Laporan Reporter TRIBUNFLORES.COM, Charles Abar
TRIBUNFLORES.COM, BAJAWA – Di tengah keterbatasan ekonomi dan minimnya akses program bantuan, sebuah sekolah swasta di pelosok Kabupaten Ngada, Nusa Tenggara Timur (NTT), menunjukkan kepedulian yang lahir dari nurani.
Madrasah Aliyah Swasta Hidayatullah Baar yang berlokasi di Nampar, Dusun Ruki, Desa Sambinasi Tengah, Kecamatan Riung, Kabupaten Ngada, Nusa Tenggara Timur (NTT) menjalankan gerakan makan bersama gratis bagi para siswanya. Program sederhana ini lahir dari inisiatif para guru yang sepakat berbagi rezeki demi memastikan siswa tetap mendapatkan asupan makanan bergizi.
Uniknya, setiap guru menanggung dua porsi makan untuk siswa. Mereka memasak sendiri, menyiapkan sendiri, lalu makan bersama para siswa di sekolah.
Guru di sekolah tersebut , Tasnim Pong, mengatakan gerakan ini murni berasal dari kepedulian guru-guru tanpa melibatkan anggaran khusus.

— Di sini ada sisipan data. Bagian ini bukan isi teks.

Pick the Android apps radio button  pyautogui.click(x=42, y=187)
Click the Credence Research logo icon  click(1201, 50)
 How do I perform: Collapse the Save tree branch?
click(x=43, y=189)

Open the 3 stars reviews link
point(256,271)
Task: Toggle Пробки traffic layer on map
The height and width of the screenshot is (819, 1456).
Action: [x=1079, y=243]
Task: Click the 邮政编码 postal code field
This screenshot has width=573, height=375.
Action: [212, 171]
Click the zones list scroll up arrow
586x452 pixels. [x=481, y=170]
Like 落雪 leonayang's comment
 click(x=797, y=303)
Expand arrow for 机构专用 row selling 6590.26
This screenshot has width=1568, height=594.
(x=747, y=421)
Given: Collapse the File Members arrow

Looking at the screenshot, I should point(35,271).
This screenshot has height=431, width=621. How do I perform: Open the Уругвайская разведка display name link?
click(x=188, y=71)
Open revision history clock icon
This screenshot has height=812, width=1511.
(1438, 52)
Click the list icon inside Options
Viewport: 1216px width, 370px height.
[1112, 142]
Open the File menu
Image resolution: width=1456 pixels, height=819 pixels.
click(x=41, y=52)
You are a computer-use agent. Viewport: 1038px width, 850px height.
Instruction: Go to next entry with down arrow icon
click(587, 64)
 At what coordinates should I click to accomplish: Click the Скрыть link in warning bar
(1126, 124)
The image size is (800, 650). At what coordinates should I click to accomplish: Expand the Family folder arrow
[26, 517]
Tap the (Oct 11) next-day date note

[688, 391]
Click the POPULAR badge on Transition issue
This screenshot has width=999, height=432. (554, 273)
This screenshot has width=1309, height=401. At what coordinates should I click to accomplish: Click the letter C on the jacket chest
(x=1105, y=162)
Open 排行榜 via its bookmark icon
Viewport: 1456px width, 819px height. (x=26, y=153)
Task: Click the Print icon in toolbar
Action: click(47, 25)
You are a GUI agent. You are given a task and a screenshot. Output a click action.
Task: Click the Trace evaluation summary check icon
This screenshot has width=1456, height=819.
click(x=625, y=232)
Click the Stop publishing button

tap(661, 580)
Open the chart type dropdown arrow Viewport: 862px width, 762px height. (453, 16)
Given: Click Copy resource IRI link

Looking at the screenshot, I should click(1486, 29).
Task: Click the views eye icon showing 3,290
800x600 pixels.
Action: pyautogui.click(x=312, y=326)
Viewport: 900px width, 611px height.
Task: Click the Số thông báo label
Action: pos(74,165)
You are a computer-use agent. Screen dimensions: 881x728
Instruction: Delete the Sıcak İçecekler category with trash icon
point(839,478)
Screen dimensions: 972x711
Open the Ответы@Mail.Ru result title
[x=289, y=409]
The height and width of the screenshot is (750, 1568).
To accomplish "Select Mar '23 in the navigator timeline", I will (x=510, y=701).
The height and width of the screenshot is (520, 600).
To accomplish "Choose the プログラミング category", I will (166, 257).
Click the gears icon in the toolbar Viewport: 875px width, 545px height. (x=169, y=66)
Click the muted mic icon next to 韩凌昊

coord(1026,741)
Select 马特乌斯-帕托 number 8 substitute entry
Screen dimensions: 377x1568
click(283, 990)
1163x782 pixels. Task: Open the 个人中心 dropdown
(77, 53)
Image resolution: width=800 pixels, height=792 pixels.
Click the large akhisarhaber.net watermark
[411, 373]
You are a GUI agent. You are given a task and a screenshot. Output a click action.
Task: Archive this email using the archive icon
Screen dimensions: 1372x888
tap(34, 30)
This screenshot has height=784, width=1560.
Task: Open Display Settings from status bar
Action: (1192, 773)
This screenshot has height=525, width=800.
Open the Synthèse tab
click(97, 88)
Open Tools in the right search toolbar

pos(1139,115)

Baca juga: Orasi Ilmiah Dr Yosefina : Guru Profesional Mengabdi dengan Ilmu dan Mendidik dengan Hati
“Sekitar tiga bulan lalu kami bersepakat untuk berbagi kebaikan dengan anak-anak. Awalnya tidak terpikir lewat makanan, tapi setelah berdiskusi, kami sepakat, apa salahnya berbagi melalui makan bersama,” ujar Tasnim kepada TribunFlores.com, Sabtu (31/01/2026).
Menurutnya, kegiatan makan bersama ini dilaksanakan setiap akhir bulan dan telah berjalan selama tiga bulan terakhir. Meski sederhana, kebersamaan itu dinilai memberi dampak besar bagi siswa.
“Setiap guru menyiapkan dua porsi makan. Kami masak sendiri, siapkan sendiri, lalu makan bersama siswa. Jumlah siswa ada 36 orang,” jelasnya.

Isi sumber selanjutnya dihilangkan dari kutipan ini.